Requirement
Below are lines of data; restate word for word those running from the line containing "Task: Open the AGC selection dropdown" to the line containing "Task: Click 保存更新 to save changes", inclusive, and no others.

[Stored data entries]

· · · ·

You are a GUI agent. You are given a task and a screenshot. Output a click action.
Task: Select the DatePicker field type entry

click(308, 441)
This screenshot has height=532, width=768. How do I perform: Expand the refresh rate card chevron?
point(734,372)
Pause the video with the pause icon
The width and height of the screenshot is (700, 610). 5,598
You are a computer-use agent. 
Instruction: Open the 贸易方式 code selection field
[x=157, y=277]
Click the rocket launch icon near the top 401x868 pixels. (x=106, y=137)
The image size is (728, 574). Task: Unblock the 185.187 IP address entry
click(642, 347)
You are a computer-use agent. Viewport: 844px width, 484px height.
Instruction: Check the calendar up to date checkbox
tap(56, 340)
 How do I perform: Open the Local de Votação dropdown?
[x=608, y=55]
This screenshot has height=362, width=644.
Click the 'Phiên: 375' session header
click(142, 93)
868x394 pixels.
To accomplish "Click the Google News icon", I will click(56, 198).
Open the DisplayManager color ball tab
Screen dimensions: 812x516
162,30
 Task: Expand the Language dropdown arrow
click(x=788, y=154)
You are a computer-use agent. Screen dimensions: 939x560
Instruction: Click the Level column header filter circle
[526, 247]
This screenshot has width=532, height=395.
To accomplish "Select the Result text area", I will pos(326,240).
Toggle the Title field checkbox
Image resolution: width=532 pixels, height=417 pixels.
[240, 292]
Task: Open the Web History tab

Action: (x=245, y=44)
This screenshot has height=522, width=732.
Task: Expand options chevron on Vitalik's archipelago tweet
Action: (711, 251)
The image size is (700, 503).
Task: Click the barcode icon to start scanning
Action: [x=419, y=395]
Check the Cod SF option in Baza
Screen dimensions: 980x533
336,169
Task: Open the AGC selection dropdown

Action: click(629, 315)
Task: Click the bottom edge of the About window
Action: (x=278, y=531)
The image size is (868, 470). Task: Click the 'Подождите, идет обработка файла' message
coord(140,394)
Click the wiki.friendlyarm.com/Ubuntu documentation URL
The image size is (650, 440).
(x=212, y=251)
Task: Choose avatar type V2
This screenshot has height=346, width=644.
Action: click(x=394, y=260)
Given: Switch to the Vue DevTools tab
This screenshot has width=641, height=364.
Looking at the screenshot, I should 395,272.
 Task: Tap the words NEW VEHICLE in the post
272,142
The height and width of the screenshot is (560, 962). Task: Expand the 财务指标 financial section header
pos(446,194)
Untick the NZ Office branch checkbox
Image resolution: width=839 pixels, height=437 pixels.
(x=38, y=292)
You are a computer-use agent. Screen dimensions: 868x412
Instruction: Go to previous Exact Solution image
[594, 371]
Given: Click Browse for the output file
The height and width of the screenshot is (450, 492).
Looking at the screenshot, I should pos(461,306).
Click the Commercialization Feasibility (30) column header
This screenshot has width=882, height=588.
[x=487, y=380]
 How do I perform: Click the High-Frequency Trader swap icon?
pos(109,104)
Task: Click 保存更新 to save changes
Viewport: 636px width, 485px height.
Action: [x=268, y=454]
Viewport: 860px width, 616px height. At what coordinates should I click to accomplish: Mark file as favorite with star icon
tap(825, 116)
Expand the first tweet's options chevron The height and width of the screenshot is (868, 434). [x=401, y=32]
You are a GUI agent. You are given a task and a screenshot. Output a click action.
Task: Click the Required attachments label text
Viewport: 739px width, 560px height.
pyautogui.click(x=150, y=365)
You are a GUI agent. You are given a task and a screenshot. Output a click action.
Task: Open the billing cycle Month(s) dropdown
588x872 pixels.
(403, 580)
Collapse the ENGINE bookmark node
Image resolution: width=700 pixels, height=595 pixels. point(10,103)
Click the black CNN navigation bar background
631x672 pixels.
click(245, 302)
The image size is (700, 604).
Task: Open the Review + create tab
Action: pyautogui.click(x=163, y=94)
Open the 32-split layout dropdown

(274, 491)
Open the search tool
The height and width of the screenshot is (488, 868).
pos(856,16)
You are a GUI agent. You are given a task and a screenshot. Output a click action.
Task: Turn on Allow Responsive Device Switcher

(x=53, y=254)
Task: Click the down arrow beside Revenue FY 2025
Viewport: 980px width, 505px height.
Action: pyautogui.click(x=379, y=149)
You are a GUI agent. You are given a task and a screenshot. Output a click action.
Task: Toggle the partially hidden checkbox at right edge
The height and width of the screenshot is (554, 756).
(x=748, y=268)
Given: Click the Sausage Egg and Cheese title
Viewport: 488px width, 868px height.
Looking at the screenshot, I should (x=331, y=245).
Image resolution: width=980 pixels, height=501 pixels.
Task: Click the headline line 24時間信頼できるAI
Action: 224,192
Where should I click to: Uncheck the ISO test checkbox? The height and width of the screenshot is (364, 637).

· · · ·

Response box
Task: Open the AGC selection dropdown

Action: click(629, 315)
Task: Click the bottom edge of the About window
Action: (x=278, y=531)
The image size is (868, 470). Task: Click the 'Подождите, идет обработка файла' message
coord(140,394)
Click the wiki.friendlyarm.com/Ubuntu documentation URL
The image size is (650, 440).
(x=212, y=251)
Task: Choose avatar type V2
This screenshot has height=346, width=644.
Action: click(x=394, y=260)
Given: Switch to the Vue DevTools tab
This screenshot has width=641, height=364.
Looking at the screenshot, I should 395,272.
 Task: Tap the words NEW VEHICLE in the post
272,142
The height and width of the screenshot is (560, 962). Task: Expand the 财务指标 financial section header
pos(446,194)
Untick the NZ Office branch checkbox
Image resolution: width=839 pixels, height=437 pixels.
(x=38, y=292)
You are a computer-use agent. Screen dimensions: 868x412
Instruction: Go to previous Exact Solution image
[594, 371]
Given: Click Browse for the output file
The height and width of the screenshot is (450, 492).
Looking at the screenshot, I should pos(461,306).
Click the Commercialization Feasibility (30) column header
This screenshot has width=882, height=588.
[x=487, y=380]
 How do I perform: Click the High-Frequency Trader swap icon?
pos(109,104)
Task: Click 保存更新 to save changes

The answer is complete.